WHAT IS REQUIRED:
Duplicate the listing below, starting with the line that contains "Click the logout icon next to Ausloggen" and going on through the line that contains "(x=389, y=64)", with both of those lines included. Leave the pictures out of your answer.

INPUT DATA:
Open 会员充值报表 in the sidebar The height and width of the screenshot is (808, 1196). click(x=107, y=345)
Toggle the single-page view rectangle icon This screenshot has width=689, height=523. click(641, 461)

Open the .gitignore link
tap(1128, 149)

...

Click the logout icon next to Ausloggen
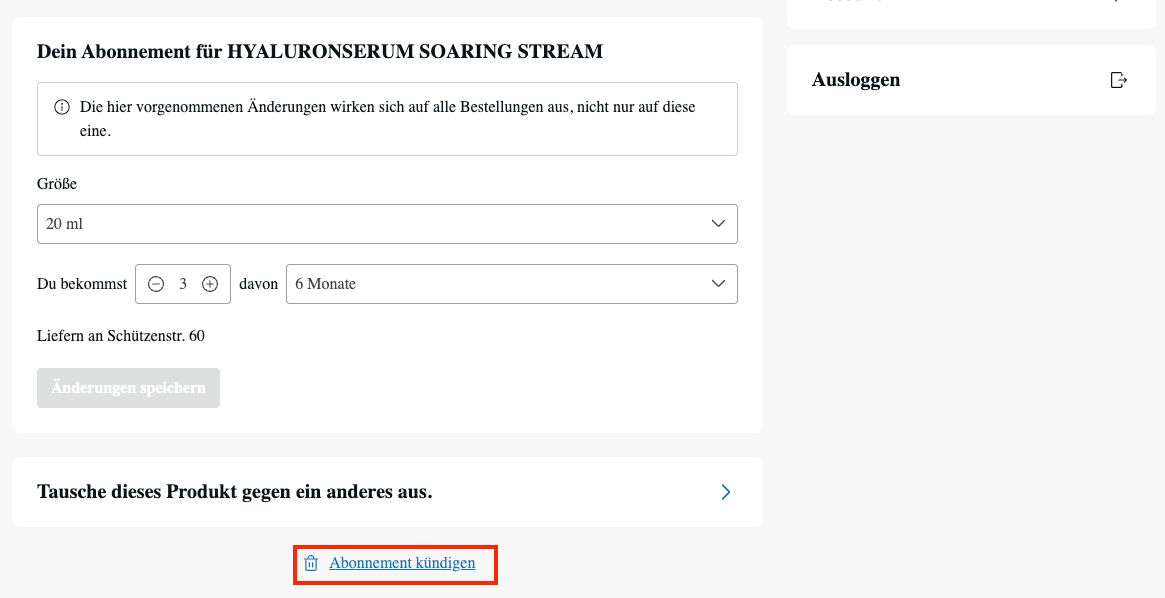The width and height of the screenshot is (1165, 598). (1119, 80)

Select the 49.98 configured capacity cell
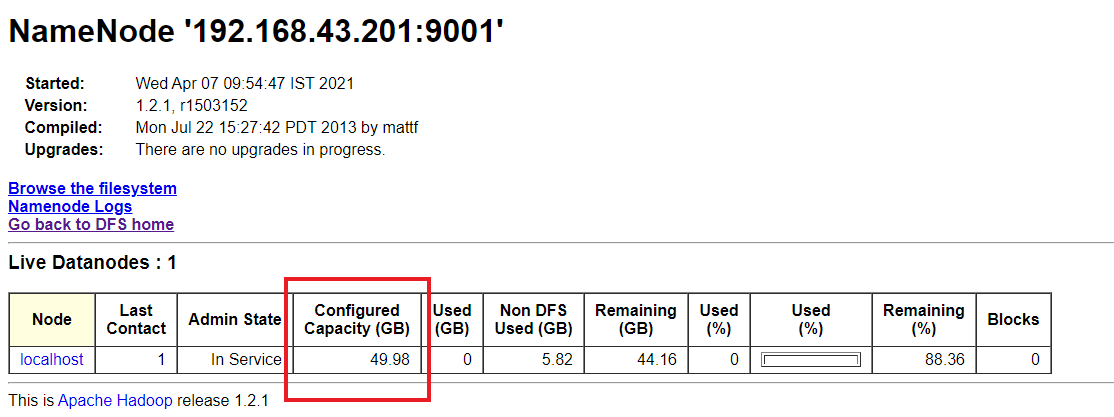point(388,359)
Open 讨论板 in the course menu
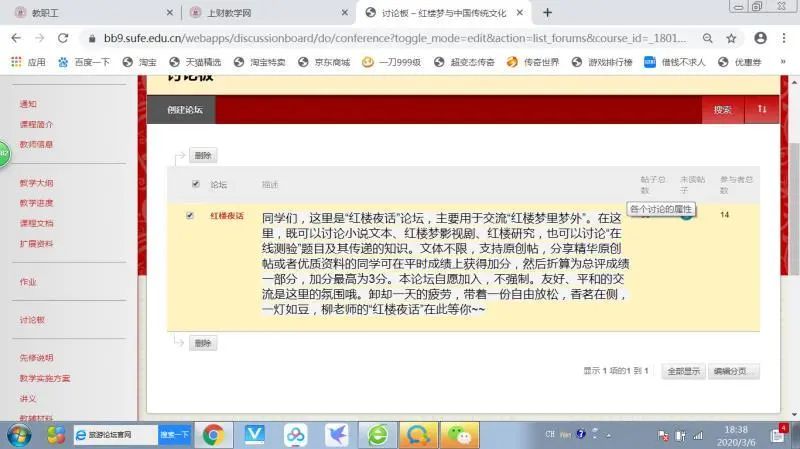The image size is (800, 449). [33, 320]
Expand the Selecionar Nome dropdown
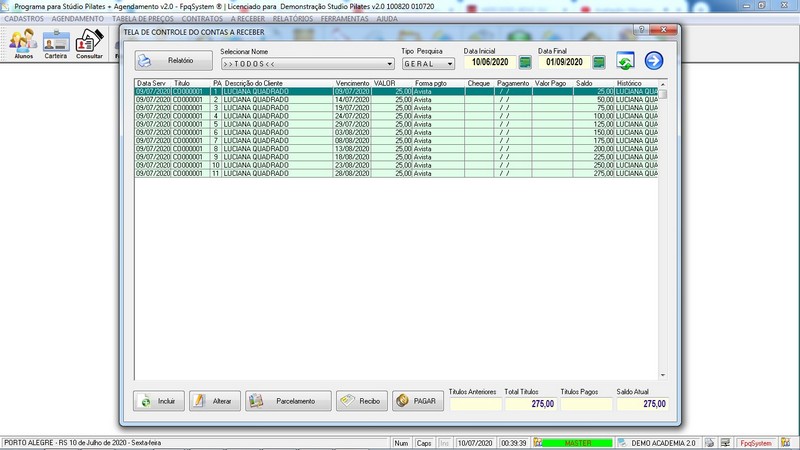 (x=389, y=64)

COMPLETED TASK:
Click the logout icon next to Ausloggen
The width and height of the screenshot is (1165, 598). (1119, 80)

Select the 49.98 configured capacity cell
point(388,359)
Open 讨论板 in the course menu
The image size is (800, 449). [33, 320]
Expand the Selecionar Nome dropdown
 (x=389, y=64)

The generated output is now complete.